Problem statement:
From the line that contains "This screenshot has height=788, width=1024." to the last line of the entries, write each line out exactly; include both ends and nothing else.

-- Record excerpts follows --

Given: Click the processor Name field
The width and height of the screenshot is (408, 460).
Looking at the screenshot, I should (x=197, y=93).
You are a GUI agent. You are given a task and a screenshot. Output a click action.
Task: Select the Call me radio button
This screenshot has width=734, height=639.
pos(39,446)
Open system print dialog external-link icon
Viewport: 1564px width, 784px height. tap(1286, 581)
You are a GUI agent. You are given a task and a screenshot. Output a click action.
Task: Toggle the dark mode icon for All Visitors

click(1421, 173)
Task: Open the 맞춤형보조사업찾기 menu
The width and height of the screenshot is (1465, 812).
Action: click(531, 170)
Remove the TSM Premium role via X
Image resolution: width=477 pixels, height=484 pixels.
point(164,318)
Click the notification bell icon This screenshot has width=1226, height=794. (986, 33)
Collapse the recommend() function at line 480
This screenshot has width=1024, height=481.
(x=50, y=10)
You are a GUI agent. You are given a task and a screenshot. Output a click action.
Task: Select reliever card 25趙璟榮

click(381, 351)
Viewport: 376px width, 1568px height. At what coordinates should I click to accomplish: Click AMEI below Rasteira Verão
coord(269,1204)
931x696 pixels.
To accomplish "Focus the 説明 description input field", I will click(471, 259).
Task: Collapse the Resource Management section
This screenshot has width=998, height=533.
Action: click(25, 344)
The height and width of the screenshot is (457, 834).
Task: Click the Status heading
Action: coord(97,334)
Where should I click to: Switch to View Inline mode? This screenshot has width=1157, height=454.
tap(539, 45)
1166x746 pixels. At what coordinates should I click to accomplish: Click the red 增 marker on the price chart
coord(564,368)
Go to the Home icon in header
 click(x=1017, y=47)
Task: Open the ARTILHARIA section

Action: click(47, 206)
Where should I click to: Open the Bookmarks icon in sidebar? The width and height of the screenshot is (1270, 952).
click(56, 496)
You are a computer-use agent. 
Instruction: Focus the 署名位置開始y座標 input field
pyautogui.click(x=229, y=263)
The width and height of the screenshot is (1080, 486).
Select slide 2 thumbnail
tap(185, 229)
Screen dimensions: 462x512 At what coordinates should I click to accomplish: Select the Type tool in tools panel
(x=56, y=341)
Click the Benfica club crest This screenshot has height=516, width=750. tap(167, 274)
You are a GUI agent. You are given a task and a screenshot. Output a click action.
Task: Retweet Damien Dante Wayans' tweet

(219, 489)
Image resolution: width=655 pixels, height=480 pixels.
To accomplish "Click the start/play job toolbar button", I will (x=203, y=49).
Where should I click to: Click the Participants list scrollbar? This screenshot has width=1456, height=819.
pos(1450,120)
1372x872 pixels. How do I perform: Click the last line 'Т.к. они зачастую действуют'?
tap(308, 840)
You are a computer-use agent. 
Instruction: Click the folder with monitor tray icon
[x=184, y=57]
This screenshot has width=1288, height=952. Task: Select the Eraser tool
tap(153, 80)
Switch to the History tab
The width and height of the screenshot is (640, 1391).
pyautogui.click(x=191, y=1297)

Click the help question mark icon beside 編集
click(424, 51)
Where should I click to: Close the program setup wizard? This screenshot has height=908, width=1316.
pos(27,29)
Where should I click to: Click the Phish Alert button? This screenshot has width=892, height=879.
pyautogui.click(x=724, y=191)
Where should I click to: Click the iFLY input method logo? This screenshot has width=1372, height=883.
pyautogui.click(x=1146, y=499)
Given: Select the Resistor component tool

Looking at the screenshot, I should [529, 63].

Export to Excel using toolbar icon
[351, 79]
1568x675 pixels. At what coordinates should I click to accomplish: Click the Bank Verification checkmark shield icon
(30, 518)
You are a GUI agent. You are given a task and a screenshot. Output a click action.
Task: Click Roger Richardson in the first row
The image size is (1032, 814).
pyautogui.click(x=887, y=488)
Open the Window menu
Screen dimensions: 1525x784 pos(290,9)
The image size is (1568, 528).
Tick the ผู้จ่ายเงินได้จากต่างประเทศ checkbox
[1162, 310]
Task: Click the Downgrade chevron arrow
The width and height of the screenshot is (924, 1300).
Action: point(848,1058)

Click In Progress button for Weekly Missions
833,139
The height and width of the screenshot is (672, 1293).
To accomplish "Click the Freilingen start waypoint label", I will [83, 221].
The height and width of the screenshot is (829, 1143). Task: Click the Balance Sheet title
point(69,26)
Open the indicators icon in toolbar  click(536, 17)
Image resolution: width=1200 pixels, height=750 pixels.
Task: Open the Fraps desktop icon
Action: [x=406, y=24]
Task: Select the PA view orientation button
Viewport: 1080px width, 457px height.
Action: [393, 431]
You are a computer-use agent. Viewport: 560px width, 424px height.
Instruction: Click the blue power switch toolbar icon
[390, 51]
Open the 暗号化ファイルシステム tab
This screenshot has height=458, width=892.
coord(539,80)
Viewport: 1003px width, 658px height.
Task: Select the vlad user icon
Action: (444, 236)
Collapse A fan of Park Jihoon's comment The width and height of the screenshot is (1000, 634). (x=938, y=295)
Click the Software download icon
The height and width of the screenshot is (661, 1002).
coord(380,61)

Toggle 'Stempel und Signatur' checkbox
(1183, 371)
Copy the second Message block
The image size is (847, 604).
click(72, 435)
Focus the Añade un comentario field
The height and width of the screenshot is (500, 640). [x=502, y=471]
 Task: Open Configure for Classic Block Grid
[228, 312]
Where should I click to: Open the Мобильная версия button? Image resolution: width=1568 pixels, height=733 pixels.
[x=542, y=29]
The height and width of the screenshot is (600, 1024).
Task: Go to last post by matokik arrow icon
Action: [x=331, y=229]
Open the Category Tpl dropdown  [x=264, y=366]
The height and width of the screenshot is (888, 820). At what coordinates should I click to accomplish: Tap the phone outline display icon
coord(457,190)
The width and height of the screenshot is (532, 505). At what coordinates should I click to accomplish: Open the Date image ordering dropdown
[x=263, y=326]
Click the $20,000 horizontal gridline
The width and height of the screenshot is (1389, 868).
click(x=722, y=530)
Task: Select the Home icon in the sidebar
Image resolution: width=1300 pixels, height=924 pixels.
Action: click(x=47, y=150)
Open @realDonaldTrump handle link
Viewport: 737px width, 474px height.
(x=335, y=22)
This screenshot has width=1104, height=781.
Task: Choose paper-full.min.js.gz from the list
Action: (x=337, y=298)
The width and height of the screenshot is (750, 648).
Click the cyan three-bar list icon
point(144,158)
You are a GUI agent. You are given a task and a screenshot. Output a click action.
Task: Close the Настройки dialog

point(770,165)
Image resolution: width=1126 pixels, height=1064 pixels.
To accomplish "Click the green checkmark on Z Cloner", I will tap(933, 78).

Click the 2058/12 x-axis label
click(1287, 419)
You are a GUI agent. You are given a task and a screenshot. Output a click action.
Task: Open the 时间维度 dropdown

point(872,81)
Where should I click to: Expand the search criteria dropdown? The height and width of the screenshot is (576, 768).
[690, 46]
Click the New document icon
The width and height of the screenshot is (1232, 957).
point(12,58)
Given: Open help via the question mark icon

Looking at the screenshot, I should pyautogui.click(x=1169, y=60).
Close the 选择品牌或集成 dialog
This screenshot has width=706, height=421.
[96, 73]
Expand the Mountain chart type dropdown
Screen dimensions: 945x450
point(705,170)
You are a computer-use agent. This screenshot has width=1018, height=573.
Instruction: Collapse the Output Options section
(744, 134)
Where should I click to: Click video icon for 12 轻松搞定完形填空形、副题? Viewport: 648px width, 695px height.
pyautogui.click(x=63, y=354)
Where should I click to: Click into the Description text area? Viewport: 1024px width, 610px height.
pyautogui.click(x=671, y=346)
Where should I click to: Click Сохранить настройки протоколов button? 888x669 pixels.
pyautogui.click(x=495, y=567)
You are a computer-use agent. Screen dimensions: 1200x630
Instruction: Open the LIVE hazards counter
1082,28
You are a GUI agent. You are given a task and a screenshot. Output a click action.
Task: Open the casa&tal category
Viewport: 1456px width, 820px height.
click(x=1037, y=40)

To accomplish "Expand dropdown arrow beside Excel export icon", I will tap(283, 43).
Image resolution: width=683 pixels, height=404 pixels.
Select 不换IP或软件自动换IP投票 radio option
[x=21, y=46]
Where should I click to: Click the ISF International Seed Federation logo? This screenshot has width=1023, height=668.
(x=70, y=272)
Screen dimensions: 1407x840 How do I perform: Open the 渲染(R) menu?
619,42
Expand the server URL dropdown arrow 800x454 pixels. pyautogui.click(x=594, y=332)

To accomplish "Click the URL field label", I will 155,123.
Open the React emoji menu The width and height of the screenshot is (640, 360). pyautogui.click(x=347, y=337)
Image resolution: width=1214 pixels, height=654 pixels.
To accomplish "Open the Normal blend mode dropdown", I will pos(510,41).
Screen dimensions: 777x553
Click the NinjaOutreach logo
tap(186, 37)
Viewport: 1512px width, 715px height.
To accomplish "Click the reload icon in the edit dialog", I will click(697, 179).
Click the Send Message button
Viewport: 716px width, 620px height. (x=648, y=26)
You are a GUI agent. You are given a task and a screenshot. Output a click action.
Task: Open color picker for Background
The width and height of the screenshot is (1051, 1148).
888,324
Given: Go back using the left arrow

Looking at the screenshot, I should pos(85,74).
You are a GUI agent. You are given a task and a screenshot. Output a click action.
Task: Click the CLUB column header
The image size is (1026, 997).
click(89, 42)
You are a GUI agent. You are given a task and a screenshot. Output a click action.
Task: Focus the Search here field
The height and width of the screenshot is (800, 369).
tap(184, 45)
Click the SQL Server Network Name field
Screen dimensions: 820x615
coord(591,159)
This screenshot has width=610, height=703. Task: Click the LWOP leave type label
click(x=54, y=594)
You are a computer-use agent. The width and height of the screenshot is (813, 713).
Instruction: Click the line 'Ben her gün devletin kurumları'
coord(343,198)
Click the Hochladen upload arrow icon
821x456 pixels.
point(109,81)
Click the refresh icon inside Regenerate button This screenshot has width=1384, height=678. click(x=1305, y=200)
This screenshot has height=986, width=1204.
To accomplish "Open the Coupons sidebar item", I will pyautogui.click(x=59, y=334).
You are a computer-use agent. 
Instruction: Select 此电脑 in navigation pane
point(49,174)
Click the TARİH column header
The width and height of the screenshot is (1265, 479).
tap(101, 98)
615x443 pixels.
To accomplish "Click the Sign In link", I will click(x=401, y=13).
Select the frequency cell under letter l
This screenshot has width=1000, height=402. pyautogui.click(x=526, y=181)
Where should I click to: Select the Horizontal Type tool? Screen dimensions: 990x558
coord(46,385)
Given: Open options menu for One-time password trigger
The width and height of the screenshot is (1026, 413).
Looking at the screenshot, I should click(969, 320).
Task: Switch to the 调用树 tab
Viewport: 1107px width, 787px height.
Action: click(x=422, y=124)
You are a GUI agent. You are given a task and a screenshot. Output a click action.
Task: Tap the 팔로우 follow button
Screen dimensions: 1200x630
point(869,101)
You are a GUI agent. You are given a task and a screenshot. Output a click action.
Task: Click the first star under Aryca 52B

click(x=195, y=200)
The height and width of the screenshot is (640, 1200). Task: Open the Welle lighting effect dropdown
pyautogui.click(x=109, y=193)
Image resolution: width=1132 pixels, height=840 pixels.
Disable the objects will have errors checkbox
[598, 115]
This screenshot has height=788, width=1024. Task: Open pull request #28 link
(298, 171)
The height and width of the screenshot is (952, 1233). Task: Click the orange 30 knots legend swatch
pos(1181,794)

-- Record excerpts concluded --

Finished exercise:
This screenshot has height=788, width=1024. Task: Open pull request #28 link
(298, 171)
The height and width of the screenshot is (952, 1233). Task: Click the orange 30 knots legend swatch
pos(1181,794)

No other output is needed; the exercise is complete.